## [Problem set]
- a) In the rate-control claims, according to claim 4, until what point is the rate control model iteratively updated using the first input frame?
- b) Decide whether each statement agrees with the rate-control claims, answering yes or no and quoting the words that settle it: (i) In claim 3, the other coding parameter values depart from the one provided by the rate control model at a constant or variable interval. (ii) In claim 6, the coding parameter value for the second input frame is based on the updated rate control model and an expected bitrate for that frame. (iii) In claim 5, the first input frame is encoded in a single encoding process.
- c) Continue the rate-control claims from where they stop.

2. The method according to claim 1, wherein the first plurality of coding parameter values are provided by the rate control model based at least in part on an expected bitrate for the first input frame.
3. The method according to claim 2, wherein one of the first plurality of coding parameter values is provided by the rate control model based on the expected bitrate for the first input frame, and others of the first plurality of coding parameter values are gradually deviated from the one of the first plurality of coding parameter values at a constant interval or a variable interval.
4. The method according to claim 2, wherein:
the first plurality of coding parameter values include a main coding parameter value calculated from the expected bitrate value for the first input frame according to the rate control model, and
updating the rate control model comprises iteratively updating the rate control model using the first input frame until a difference between the expected bitrate value for the first input frame and an actual bitrate value obtained by encoding the first input frame using the main coding parameter value is within a preset range.
5. The method according to claim 1, wherein encoding the first input frame comprises implementing a plurality of separate encoding processes on the first input frame to generate the first plurality of encoded data streams, each of the plurality of separate encoding processes including encoding the first input frame using one of the first plurality of coding parameter values to generate a corresponding one of the first plurality of encoded data streams.
6. The method according to claim 1, wherein encoding the second input frame comprises determining a coding parameter value for the second input frame based on the updated rate control model and an expected bitrate for the second input frame.
7. The method according to claim 1, further comprising:
determining a second plurality of coding parameter values for encoding the second input frame based at least in part on the updated rate control model; and
encoding the second input frame using the second plurality of coding parameter values.

## [Data listing]
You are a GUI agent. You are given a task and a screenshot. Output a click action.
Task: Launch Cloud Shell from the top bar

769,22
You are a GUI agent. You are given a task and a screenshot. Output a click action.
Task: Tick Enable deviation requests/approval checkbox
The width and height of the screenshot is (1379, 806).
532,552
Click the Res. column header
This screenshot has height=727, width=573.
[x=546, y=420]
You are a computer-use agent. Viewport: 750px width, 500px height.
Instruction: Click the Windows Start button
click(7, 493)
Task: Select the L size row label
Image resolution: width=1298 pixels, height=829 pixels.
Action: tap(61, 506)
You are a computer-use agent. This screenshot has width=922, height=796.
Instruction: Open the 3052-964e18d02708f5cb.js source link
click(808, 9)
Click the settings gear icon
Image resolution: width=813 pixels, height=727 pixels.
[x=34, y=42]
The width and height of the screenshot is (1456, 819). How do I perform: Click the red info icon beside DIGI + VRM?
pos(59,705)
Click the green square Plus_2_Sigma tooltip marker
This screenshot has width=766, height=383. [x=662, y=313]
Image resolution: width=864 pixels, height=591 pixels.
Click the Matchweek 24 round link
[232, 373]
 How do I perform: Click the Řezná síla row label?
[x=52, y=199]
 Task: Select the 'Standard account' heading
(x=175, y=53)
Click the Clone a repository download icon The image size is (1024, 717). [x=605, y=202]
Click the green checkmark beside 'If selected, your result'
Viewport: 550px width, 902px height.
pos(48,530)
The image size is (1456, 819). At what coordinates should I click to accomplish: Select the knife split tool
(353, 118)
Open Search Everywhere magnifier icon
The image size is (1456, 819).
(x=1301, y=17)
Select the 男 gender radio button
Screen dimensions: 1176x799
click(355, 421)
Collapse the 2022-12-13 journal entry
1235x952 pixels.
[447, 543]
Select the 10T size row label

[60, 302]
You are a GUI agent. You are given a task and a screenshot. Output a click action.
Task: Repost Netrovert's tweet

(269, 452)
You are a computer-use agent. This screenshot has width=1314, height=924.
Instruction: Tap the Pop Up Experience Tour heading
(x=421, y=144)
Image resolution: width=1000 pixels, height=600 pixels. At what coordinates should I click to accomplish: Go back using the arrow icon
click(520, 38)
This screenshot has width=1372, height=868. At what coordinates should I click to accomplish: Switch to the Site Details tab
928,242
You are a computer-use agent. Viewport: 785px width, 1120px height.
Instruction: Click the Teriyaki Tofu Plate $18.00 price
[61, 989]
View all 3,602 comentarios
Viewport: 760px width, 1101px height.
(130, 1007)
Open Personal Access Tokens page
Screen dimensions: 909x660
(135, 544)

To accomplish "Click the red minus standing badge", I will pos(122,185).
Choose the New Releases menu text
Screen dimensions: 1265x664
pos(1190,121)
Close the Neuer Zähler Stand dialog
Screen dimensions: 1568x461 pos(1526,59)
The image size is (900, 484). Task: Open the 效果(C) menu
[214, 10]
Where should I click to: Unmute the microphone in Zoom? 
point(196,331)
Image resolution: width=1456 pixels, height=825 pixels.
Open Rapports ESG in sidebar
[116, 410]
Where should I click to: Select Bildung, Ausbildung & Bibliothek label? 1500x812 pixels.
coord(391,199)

## [Answers by task]
- a) Until the difference between the expected bitrate value for the first input frame and the actual bitrate value obtained by encoding that frame with the main coding parameter value is within a preset range.

- b)
(i) Yes: "others of the first plurality of coding parameter values are gradually deviated from the one of the first plurality of coding parameter values at a constant interval or a variable interval."
(ii) Yes: "determining a coding parameter value for the second input frame based on the updated rate control model and an expected bitrate for the second input frame."
(iii) No: "implementing a plurality of separate encoding processes on the first input frame to generate the first plurality of encoded data streams."

- c)
8. The method according to claim 7, wherein determining the second plurality of coding parameter values for the second input frame comprises:
determining one of the second plurality of coding parameter values for the second input frame based on an expected bitrate for the second input frame according to the updated rate control model, and
gradually deviating others of the second plurality of coding parameter values from the one of the second plurality of coding parameter values at a constant interval or a variable interval.
9. The method of claim 1, the method further comprising:
selecting an encoded data stream as an output data stream for the first input frame from the first plurality of encoded data streams based on at least one of an expected bitrate value for the first input frame, a channel bandwidth, a transmission latency, or an encoding quality.
10. The method according to claim 9, wherein:
the first plurality of coding parameter values include a main coding parameter value calculated from the expected bitrate value for the first input frame according to the rate control model, and
selecting the encoded data stream as the output data stream comprises selecting one of the first plurality of encoded data streams obtained by encoding the first input frame using the main coding parameter value as the output data stream.
11. The method according to claim 10, wherein selecting the encoded data stream as the output data stream comprises selecting one of the first plurality of encoded data streams having a corresponding bitrate of the first plurality of bitrate values that is closest to the expected bitrate value for the first input frame as the output data stream.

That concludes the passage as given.